=== Information ===

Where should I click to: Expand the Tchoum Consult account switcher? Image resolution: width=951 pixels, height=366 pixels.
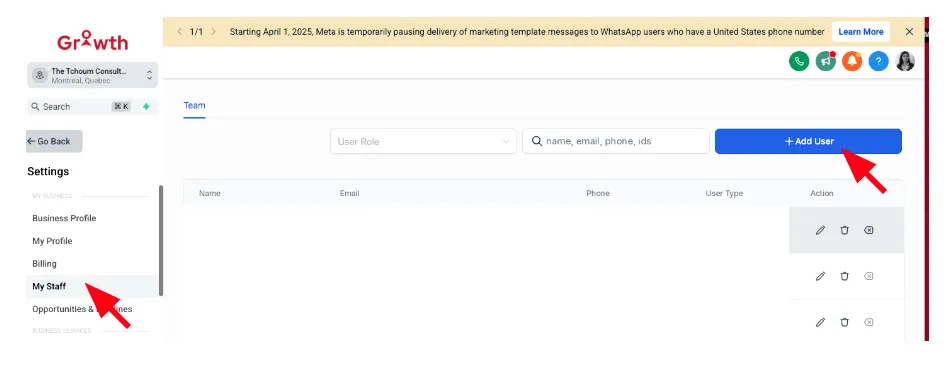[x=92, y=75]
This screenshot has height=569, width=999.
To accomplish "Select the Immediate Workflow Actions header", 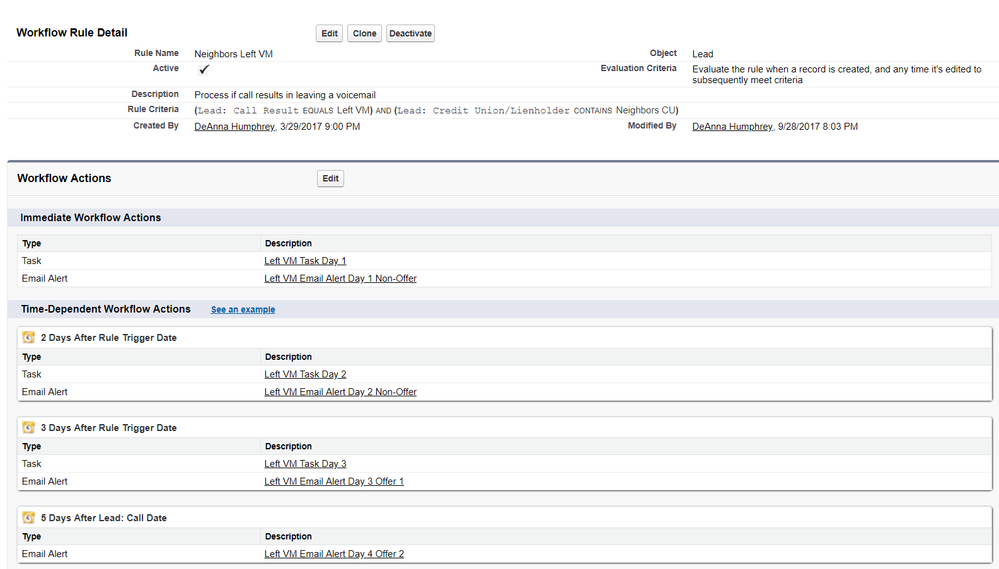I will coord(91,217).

===
=== Information ===

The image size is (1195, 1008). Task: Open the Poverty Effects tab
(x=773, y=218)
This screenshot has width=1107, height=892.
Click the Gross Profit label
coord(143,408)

===

Each line from the material above that mentions the word "screenshot" needs to be copied.

Result of this task |
This screenshot has height=569, width=999.
This screenshot has width=1107, height=892.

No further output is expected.